Surprisingly, the game that comes to mind as I play for the first time is Halo: Combat Evolved. Throughout the demo, there are these little moments that show your hero blasting through a wall or grabbing a ledge at the last minute. You can suddenly see the Doomslayer’s face through his visor, his blank stare saying it all. They never last longer than a few moments, but they provide so much variety, both in pacing and in worldbuilding.
These moments don’t tell an overt story, but they do explore the full range of actions for such an inhuman playable character. Loading into the planet-scale BFG is amazingly fun in the first person, but the moment doesn’t click until you see the gun move from the outside and take in its massive scale. Only then can you quickly cutting back for the launch and fly through a solid concrete wall like you were bringing the Covenant back their bomb. It’s a subtle thing that not found in later Halo sequels, but it is right there in Doom Eternal.
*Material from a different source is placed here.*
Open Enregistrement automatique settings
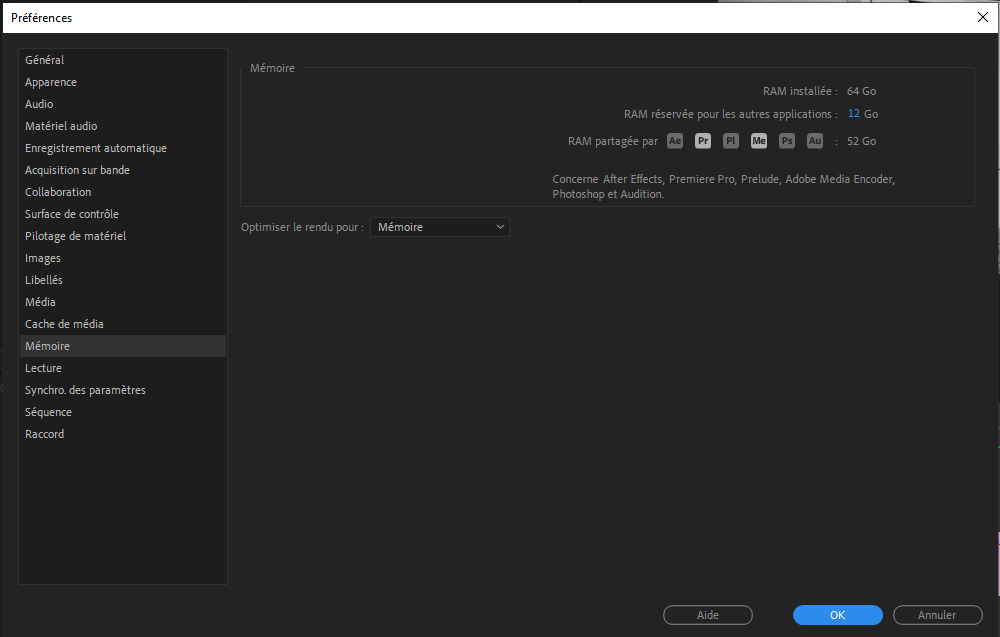 96,148
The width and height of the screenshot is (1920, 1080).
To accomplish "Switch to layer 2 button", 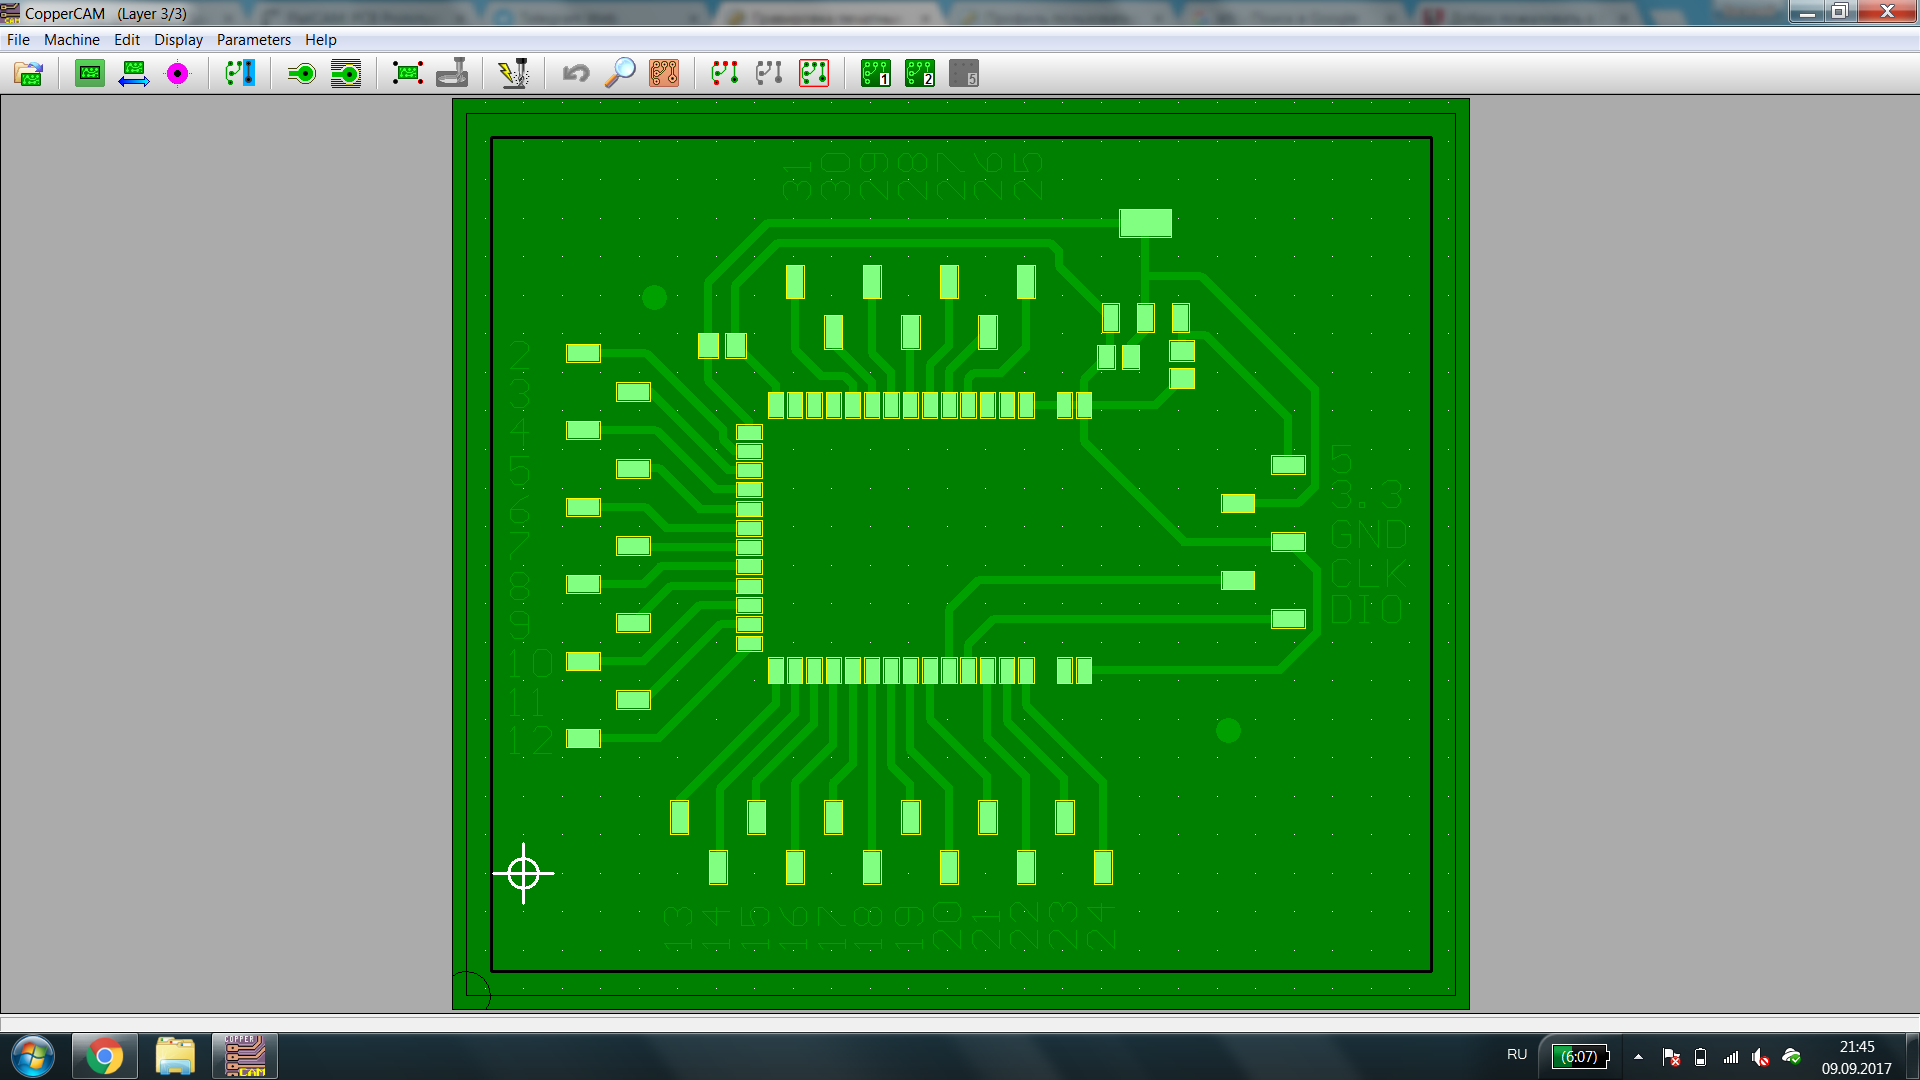I will 920,73.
Camera cuts might be useful in one of Doom Eternal other major additions, its climbable walls. Similar to the most recent Tomb Raider games, Doomguy can climb very specific white walls in the environment. In one section of the demo, there were jumping puzzles where you maneuver between floating platforms using this specific mechanic.
It seems like it fits in well with the game’s double jump and air boost abilities, but there is one singular problem. You stick to first-person throughout these sections, even when you’re jammed against a solid wall. You have to comically turn widely to find where the developers want you to go next, and grabbing onto the wall from midair feels clunky thanks to the choice of controls. Clicking in the right stick just isn’t precise enough when you’re dealing with a life and death scenario.
As for the combat, the basics are still all here. There are grand arenas where you circle strafe around demons while blasting them away. The Doomslayer’s new toys include a shoulder mounted grenade launcher and flamethrower, which are undoubtedly fun. However, it does seem like the developers are stretching the limits of complexity when it comes to the game’s control scheme.
Perhaps I just don’t have the new additions down as of yet, but certain button placements feel awkward. I kept hitting the chainsaw when I wanted to interact with objects (another action placed on clicking the right stick) and shooting off flames when I wanted to switch weapons. Since both of these aren’t unlimited use, the fact that they’re easy to waste is worrisome.
Despite all that, these problems aren’t the end of the world, especially by a game that looks and feels this good. When you’re just running around with the Super Shotgun and using its new meat hook grabbing ability, everything clicks wonderfully. iD has redesigned several enemies and items to link up more faithfully to the 1993 original, a move that makes Eternal feel nostalgic and new at the same time.
iD’s bloody original already had some of the best shooting around, but Eternal seems to raise up the rest of the game to that same standard. The developers knew what worked and what didn’t, and that shines through even in this early build. There are some questionable additions to the Doomslayer’s toolbox, but it’s worth powering through those flaws to get to this action. If the rest of Doom Eternal lives up to what I played, then there really is no stopping the Doomslayer come November.
TechRaptor previewed Doom Eternal at E3 2019 following the Bethesda press conference. The demo was played on PC with an Xbox One gamepad.